Content starts

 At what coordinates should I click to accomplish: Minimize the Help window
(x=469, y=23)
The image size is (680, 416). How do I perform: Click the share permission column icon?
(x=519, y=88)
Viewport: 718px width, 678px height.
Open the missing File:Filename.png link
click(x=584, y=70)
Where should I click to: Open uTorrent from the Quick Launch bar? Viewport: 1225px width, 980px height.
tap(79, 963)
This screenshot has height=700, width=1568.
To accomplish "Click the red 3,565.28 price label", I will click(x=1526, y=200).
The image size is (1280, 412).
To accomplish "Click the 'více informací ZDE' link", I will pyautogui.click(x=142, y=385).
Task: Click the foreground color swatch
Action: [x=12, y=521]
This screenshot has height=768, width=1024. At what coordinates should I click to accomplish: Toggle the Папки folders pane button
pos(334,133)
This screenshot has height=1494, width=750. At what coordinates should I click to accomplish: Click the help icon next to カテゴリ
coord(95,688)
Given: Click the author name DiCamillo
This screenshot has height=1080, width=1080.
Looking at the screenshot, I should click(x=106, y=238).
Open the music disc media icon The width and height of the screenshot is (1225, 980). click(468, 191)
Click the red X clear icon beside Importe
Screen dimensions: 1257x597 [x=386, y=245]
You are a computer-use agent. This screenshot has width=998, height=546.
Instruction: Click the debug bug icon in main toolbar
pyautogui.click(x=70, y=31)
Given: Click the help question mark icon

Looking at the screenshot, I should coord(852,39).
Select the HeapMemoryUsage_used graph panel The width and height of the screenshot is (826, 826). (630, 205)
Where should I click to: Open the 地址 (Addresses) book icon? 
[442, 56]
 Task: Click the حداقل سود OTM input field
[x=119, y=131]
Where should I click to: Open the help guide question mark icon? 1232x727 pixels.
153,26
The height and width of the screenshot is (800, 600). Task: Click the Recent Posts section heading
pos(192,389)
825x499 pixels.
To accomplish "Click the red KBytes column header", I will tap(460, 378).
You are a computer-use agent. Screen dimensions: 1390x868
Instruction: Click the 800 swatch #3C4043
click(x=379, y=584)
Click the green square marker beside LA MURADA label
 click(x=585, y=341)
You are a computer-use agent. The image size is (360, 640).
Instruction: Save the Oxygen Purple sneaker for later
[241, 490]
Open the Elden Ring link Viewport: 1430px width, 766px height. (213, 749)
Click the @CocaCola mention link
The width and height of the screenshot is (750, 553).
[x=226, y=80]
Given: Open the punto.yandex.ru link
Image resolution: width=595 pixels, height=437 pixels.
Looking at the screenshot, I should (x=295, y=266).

Content ends

YOUR ASSIGNMENT:
Reproduce the records above exactly.

RESULT:
 At what coordinates should I click to accomplish: Minimize the Help window
(x=469, y=23)
The image size is (680, 416). How do I perform: Click the share permission column icon?
(x=519, y=88)
Viewport: 718px width, 678px height.
Open the missing File:Filename.png link
click(x=584, y=70)
Where should I click to: Open uTorrent from the Quick Launch bar? Viewport: 1225px width, 980px height.
tap(79, 963)
This screenshot has height=700, width=1568.
To accomplish "Click the red 3,565.28 price label", I will click(x=1526, y=200).
The image size is (1280, 412).
To accomplish "Click the 'více informací ZDE' link", I will pyautogui.click(x=142, y=385).
Task: Click the foreground color swatch
Action: [x=12, y=521]
This screenshot has height=768, width=1024. At what coordinates should I click to accomplish: Toggle the Папки folders pane button
pos(334,133)
This screenshot has height=1494, width=750. At what coordinates should I click to accomplish: Click the help icon next to カテゴリ
coord(95,688)
Given: Click the author name DiCamillo
This screenshot has height=1080, width=1080.
Looking at the screenshot, I should click(x=106, y=238).
Open the music disc media icon The width and height of the screenshot is (1225, 980). click(468, 191)
Click the red X clear icon beside Importe
Screen dimensions: 1257x597 [x=386, y=245]
You are a computer-use agent. This screenshot has width=998, height=546.
Instruction: Click the debug bug icon in main toolbar
pyautogui.click(x=70, y=31)
Given: Click the help question mark icon

Looking at the screenshot, I should coord(852,39).
Select the HeapMemoryUsage_used graph panel The width and height of the screenshot is (826, 826). (630, 205)
Where should I click to: Open the 地址 (Addresses) book icon? 
[442, 56]
 Task: Click the حداقل سود OTM input field
[x=119, y=131]
Where should I click to: Open the help guide question mark icon? 1232x727 pixels.
153,26
The height and width of the screenshot is (800, 600). Task: Click the Recent Posts section heading
pos(192,389)
825x499 pixels.
To accomplish "Click the red KBytes column header", I will tap(460, 378).
You are a computer-use agent. Screen dimensions: 1390x868
Instruction: Click the 800 swatch #3C4043
click(x=379, y=584)
Click the green square marker beside LA MURADA label
 click(x=585, y=341)
You are a computer-use agent. The image size is (360, 640).
Instruction: Save the Oxygen Purple sneaker for later
[241, 490]
Open the Elden Ring link Viewport: 1430px width, 766px height. (213, 749)
Click the @CocaCola mention link
The width and height of the screenshot is (750, 553).
[x=226, y=80]
Given: Open the punto.yandex.ru link
Image resolution: width=595 pixels, height=437 pixels.
Looking at the screenshot, I should (x=295, y=266).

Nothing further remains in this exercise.